TASK BRIEF: Return each line of the entries below that contains the word "Move". Matching is case-sensitive.

-- Begin --

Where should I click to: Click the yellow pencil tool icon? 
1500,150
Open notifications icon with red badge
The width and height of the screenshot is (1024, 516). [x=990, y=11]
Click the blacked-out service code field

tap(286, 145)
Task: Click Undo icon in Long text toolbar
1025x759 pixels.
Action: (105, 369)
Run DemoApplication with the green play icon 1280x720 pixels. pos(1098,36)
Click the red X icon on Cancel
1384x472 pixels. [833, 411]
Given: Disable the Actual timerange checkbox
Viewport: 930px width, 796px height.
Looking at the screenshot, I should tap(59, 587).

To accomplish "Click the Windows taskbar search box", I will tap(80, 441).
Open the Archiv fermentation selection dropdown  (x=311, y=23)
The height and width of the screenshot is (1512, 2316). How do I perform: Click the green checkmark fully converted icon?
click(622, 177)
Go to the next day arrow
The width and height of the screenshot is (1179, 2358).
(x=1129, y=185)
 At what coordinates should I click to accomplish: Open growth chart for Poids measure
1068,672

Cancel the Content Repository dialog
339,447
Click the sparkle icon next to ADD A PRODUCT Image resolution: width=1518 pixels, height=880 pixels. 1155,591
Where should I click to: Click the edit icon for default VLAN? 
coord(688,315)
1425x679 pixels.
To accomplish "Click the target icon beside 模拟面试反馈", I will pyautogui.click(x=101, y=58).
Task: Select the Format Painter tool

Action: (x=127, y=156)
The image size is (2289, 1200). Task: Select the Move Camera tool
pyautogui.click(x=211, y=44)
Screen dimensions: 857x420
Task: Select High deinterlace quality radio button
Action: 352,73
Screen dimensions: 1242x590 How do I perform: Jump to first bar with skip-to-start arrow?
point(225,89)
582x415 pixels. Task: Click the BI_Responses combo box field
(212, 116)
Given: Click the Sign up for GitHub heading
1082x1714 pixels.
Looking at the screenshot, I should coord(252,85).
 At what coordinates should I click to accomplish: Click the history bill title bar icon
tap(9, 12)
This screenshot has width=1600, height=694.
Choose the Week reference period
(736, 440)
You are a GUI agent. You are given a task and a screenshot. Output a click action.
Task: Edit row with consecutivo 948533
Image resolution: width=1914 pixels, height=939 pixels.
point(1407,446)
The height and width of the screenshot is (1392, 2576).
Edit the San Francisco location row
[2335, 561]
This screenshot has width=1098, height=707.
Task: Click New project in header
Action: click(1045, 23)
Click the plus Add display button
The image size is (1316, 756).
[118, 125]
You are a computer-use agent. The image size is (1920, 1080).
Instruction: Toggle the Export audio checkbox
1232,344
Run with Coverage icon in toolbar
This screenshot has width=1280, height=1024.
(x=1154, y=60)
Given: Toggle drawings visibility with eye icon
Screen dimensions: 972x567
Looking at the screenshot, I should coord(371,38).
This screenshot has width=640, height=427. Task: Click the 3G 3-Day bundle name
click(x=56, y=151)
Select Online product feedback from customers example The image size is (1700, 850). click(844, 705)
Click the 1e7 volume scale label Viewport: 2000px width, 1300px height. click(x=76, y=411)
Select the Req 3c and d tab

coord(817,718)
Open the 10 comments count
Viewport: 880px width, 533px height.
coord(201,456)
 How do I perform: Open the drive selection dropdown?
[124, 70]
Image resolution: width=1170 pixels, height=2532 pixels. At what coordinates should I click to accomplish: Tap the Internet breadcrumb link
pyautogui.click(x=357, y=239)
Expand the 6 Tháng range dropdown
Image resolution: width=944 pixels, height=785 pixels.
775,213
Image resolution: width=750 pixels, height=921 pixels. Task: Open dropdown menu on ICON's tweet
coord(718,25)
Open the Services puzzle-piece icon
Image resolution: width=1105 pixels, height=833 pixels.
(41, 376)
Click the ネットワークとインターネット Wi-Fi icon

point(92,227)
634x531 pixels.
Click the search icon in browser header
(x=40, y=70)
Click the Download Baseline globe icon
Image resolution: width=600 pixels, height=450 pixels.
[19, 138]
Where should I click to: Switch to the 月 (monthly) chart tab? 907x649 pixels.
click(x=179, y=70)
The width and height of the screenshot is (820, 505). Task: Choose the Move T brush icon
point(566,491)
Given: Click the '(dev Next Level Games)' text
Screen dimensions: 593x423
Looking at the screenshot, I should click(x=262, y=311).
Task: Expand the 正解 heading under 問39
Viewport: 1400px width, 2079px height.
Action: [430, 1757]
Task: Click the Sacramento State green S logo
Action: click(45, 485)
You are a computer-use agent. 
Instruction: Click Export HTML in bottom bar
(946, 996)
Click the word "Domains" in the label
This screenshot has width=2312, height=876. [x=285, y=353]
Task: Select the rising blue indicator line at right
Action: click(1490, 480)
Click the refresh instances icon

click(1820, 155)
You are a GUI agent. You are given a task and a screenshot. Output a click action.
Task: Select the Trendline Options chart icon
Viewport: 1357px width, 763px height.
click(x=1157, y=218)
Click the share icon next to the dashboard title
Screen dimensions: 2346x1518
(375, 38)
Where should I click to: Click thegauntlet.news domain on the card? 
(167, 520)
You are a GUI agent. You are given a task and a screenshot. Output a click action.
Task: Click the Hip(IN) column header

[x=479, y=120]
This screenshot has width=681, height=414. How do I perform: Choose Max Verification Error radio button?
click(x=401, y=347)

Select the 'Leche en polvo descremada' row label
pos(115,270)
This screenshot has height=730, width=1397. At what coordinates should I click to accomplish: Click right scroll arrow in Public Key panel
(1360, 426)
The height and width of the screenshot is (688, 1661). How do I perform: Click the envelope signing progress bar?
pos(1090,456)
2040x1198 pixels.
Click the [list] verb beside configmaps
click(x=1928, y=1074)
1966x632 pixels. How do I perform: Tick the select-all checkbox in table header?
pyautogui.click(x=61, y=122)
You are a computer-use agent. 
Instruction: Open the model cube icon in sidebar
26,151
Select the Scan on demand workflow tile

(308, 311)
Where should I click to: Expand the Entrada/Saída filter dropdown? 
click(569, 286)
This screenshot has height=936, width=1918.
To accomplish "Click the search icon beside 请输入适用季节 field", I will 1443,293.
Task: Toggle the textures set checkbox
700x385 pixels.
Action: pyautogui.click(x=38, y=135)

-- End --

WORKED SOLUTION:
The image size is (2289, 1200). Task: Select the Move Camera tool
The width and height of the screenshot is (820, 505). Task: Choose the Move T brush icon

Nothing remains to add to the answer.